Order of Set Differences

When computing the difference of sets, we must be careful about the order, just as 5 – 3 is not the same as 3 – 5. It is not commutative to compare sets. This means that if the order of the difference between the two sets is changed, the result may be different. As a result, we can conclude that A – B does not have to equal B – A for all sets A and B.

Consider the following two sets of numbers: A = 1, 2, 3, 4, 5 and B = 3, 4, 5, 6, 7, 9.

The difference A – B = 1, 2 and the difference B – A = 6, 7, 9 were discovered. As a result, we can see from this example that A – B ≠ B – A.

What’s the thing that is different Between a Collection and a Set?

The list of all the elements in set A that are not in set B is defined as the difference between two sets A and B. The set notation used to represent the difference between the two sets A and B is A B or A B. A – B are written as follows in set-builder notation:

A – B = {x / x ∈ A and x ∉ B}

The set obtained by subtracting the elements of A B from A is known as A – B.

The set obtained by subtracting the elements of A B from B is called B – A.

What Is the Best Way to Determine the Difference Between Two Sets?

To see how to calculate the difference between two sets A and B, consider the following example.

Consider the two sets A = 1, 2, 3, 4, 5 and B = 3, 4, 5, 6, 7, 9 and B = 3, 4, 5, 6, 7, 9, respectively.

Remove all elements that appear in both A and B to find the difference A – B between these two sets.

A – B = 1, 2, 3, 4, 5 – 3, 4, 5, 6, 7, 9 – 3, 4, 5, 6, 7, 9

The set of A’s remaining elements is known as A – B. As a result, A – B = 1, 2

Why is it critical to keep things in order?

We must be cautious about the order in which we compute the types of sets and their differences because the differences 4 – 7 and 7 – 4 produce different results. To use a mathematical term, we can say that the difference set operation is not commutative. This means that we can’t change the order of two sets’ differences and expect the same result in general. We can state more precisely that A – B does not equal B – A for all sets A and B.

To understand what is being talked about, consider the previous example. For the sets A = 1, 2, 3, 4, 5 and B = 3, 4, 5, 6, 7, 8, we calculated the difference A – B = 1, 2. To compare B – A, we start with B’s elements, which are 3, 4, 5, 6, 7, 8, and then remove the 3, 4, and 5 because they are shared by both B and A. The result is B – A = 6, 7, 8. This example demonstrates that A – B is not the same as B – A.

To share more:

One distinction is noteworthy enough to be given its own name and symbol. When the first set is the universal set, this is referred to as the complement, and it is used to represent the symmetric difference of sets. The expression U – A gives the complement of A. This is the collection of all universal set elements that aren’t A. We can simply state that the complement of A is the set of elements that are not members of A because it is understood that the set of elements from which we can choose is drawn from the universal set.

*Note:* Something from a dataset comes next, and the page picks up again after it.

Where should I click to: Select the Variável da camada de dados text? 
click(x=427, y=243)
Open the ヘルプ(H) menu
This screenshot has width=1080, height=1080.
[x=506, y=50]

The complement of a set is proportional to the universal set with which we are dealing. With A = 1, 2, 3 and U = 1, 2, 3, 4, 5, the complement of A is 4, 5. If our universal set is different, such as U = -3, -2, 0, 1, 2, 3, then A’s complement is -3, -2, -1, 0. Keep an eye on which universal set is being used at all times.

Conclusion

Finally, R. C. Bose and a seminal paper published in 1939 can be credited with the systematic application of cyclic difference sets and methods for the construction of symmetric block designs. There are, however, earlier examples, such as the “Paley Difference Sets” from 1933. In 1955, R.H. Bruck is credited with extending the cyclic difference set concept to larger groups. In 1947, Marshall Hall Jr. invented multipliers.

Difference sets can be used to build a complex vector codebook that meets the difficult Welch bound on maximum cross-correlation amplitude, as discovered by Xia, Zhou, and Giannakis. The Grassmannian manifold is formed by the codebook in this form.